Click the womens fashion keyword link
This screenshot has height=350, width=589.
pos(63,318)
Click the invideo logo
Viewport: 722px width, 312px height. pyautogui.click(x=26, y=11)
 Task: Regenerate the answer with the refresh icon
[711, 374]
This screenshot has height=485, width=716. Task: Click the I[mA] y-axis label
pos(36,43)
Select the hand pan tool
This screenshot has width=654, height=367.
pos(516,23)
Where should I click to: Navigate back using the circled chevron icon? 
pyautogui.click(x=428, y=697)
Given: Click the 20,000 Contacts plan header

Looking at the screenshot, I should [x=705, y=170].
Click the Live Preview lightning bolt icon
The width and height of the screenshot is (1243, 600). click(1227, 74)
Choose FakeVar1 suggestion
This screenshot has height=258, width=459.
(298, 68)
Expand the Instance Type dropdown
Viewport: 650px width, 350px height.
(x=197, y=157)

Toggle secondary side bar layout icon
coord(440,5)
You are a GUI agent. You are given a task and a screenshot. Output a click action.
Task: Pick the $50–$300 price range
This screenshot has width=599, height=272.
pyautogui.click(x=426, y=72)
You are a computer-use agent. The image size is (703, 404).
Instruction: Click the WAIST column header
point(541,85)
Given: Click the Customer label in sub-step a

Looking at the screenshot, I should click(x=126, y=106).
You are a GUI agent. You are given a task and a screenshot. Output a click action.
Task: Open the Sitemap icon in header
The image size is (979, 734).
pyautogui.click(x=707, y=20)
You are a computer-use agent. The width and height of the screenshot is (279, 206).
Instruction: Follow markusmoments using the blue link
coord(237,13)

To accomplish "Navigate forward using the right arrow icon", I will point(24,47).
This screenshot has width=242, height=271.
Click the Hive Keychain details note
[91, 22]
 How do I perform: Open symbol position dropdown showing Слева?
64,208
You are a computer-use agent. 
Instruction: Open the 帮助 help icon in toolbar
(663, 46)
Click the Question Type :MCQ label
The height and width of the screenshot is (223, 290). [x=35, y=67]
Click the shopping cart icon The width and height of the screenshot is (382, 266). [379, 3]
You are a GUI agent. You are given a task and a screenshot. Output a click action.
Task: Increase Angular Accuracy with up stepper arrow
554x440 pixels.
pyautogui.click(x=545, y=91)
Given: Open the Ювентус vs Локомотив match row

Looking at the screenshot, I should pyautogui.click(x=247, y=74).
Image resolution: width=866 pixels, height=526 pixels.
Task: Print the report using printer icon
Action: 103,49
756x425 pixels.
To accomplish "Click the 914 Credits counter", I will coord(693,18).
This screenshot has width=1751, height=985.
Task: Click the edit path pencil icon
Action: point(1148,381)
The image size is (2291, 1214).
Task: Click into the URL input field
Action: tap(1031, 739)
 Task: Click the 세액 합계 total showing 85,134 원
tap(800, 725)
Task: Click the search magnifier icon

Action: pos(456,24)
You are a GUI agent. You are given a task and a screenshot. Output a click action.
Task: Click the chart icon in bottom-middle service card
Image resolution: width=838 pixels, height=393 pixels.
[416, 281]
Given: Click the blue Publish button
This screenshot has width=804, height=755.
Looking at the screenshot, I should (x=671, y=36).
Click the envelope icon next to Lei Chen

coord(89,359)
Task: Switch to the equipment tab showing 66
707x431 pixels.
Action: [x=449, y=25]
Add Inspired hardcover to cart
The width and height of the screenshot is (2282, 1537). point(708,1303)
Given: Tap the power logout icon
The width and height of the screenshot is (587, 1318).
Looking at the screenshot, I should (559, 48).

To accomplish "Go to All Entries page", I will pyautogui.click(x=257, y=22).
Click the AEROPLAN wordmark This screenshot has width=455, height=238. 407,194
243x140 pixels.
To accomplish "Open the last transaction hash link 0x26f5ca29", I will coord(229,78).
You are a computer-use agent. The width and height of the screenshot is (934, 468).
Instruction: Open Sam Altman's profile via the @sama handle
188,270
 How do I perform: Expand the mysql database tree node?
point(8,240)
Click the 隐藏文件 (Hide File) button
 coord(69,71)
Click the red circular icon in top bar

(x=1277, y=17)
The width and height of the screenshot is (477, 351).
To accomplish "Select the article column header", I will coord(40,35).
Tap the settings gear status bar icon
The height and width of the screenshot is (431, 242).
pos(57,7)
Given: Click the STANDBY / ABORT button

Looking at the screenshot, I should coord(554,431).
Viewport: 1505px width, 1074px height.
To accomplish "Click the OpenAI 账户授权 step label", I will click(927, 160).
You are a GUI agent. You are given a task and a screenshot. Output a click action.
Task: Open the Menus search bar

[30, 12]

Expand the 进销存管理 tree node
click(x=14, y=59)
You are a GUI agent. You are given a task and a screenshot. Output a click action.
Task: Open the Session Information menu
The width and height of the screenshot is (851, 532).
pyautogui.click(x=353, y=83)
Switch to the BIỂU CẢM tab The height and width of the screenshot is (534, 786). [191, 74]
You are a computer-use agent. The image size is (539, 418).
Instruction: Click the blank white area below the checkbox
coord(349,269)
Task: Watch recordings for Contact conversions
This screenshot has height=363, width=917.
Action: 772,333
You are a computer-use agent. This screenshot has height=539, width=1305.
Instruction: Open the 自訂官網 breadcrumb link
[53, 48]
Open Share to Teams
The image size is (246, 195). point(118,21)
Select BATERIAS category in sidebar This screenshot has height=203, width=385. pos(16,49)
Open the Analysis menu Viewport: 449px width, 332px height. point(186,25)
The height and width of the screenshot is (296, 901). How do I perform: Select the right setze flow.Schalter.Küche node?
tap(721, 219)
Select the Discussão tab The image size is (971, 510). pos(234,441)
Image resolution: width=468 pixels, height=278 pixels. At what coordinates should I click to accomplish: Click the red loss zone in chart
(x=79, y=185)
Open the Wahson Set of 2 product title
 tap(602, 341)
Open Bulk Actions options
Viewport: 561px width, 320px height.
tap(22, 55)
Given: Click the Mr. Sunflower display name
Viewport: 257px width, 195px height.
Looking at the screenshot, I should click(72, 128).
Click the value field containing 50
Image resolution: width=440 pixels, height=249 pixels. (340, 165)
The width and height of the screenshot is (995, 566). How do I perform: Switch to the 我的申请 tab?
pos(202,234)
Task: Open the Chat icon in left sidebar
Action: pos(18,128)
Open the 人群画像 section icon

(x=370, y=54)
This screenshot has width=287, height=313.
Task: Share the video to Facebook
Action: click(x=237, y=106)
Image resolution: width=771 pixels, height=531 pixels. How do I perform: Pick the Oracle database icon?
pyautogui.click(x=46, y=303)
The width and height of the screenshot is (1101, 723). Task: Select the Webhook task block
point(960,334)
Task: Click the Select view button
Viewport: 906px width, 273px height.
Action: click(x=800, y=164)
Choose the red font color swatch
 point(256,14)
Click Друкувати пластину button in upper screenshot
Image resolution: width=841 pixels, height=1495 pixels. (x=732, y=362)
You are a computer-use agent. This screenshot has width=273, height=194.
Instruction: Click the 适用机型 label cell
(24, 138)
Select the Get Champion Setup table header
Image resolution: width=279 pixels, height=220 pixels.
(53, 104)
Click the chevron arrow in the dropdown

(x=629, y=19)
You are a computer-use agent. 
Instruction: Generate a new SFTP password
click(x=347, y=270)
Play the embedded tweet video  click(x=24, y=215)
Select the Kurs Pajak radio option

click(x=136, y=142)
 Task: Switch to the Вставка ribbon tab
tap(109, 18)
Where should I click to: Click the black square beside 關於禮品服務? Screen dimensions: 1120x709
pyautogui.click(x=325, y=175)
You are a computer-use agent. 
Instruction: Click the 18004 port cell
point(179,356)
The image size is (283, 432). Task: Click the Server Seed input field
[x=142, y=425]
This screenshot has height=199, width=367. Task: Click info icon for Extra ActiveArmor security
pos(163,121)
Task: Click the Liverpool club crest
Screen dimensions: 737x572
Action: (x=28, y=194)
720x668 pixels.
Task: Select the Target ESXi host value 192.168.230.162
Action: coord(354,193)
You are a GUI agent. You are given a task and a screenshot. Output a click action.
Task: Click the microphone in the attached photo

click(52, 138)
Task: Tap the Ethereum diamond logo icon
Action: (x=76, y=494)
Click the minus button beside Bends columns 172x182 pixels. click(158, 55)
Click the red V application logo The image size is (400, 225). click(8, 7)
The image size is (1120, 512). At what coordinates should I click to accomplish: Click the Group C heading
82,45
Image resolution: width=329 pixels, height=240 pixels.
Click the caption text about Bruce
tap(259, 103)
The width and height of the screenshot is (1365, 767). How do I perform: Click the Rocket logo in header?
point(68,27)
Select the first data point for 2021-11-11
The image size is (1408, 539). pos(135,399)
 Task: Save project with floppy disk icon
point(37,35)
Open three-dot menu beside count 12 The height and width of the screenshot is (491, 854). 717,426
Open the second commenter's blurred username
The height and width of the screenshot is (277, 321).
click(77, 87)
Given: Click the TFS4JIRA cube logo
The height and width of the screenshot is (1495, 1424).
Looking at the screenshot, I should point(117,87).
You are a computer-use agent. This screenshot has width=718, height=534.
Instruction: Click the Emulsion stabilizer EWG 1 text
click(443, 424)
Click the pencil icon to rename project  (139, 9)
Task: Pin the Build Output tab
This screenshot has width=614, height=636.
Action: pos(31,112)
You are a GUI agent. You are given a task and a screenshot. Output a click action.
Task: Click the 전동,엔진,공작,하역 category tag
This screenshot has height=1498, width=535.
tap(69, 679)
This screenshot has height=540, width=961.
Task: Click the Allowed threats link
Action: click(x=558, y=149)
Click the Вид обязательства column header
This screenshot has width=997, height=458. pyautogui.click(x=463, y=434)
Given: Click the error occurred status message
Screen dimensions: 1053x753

» What you should do: For every line of the material that holds the word "category", make a copy.

» Result:
Select BATERIAS category in sidebar This screenshot has height=203, width=385. pos(16,49)
Task: Click the 전동,엔진,공작,하역 category tag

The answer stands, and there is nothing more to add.